── The input ──

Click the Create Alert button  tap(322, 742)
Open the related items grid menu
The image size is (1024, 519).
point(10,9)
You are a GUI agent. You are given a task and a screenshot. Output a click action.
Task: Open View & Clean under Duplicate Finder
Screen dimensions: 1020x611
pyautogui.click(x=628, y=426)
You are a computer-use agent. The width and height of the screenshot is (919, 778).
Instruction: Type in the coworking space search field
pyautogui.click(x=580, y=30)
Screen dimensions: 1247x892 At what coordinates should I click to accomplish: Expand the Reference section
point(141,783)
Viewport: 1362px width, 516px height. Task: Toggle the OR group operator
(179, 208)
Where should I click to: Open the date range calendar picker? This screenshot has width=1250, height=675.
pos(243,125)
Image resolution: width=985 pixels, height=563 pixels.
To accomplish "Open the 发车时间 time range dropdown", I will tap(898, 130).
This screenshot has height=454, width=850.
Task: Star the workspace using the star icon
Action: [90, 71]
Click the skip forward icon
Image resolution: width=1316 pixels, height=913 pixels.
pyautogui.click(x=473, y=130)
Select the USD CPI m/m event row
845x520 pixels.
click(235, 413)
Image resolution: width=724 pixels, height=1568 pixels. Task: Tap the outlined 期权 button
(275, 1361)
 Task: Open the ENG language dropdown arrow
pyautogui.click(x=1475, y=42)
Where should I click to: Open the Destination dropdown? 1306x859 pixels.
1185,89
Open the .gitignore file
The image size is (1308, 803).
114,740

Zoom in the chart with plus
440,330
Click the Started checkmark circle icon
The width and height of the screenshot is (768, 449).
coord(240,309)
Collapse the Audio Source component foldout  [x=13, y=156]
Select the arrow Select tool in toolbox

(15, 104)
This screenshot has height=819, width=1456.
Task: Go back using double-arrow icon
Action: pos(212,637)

───

Your objective: What is needed here is an exact transcription of the records above.

Answer:
Click the Create Alert button  tap(322, 742)
Open the related items grid menu
The image size is (1024, 519).
point(10,9)
You are a GUI agent. You are given a task and a screenshot. Output a click action.
Task: Open View & Clean under Duplicate Finder
Screen dimensions: 1020x611
pyautogui.click(x=628, y=426)
You are a computer-use agent. The width and height of the screenshot is (919, 778).
Instruction: Type in the coworking space search field
pyautogui.click(x=580, y=30)
Screen dimensions: 1247x892 At what coordinates should I click to accomplish: Expand the Reference section
point(141,783)
Viewport: 1362px width, 516px height. Task: Toggle the OR group operator
(179, 208)
Where should I click to: Open the date range calendar picker? This screenshot has width=1250, height=675.
pos(243,125)
Image resolution: width=985 pixels, height=563 pixels.
To accomplish "Open the 发车时间 time range dropdown", I will tap(898, 130).
This screenshot has height=454, width=850.
Task: Star the workspace using the star icon
Action: [90, 71]
Click the skip forward icon
Image resolution: width=1316 pixels, height=913 pixels.
pyautogui.click(x=473, y=130)
Select the USD CPI m/m event row
845x520 pixels.
click(235, 413)
Image resolution: width=724 pixels, height=1568 pixels. Task: Tap the outlined 期权 button
(275, 1361)
 Task: Open the ENG language dropdown arrow
pyautogui.click(x=1475, y=42)
Where should I click to: Open the Destination dropdown? 1306x859 pixels.
1185,89
Open the .gitignore file
The image size is (1308, 803).
114,740

Zoom in the chart with plus
440,330
Click the Started checkmark circle icon
The width and height of the screenshot is (768, 449).
coord(240,309)
Collapse the Audio Source component foldout  [x=13, y=156]
Select the arrow Select tool in toolbox

(15, 104)
This screenshot has height=819, width=1456.
Task: Go back using double-arrow icon
Action: pos(212,637)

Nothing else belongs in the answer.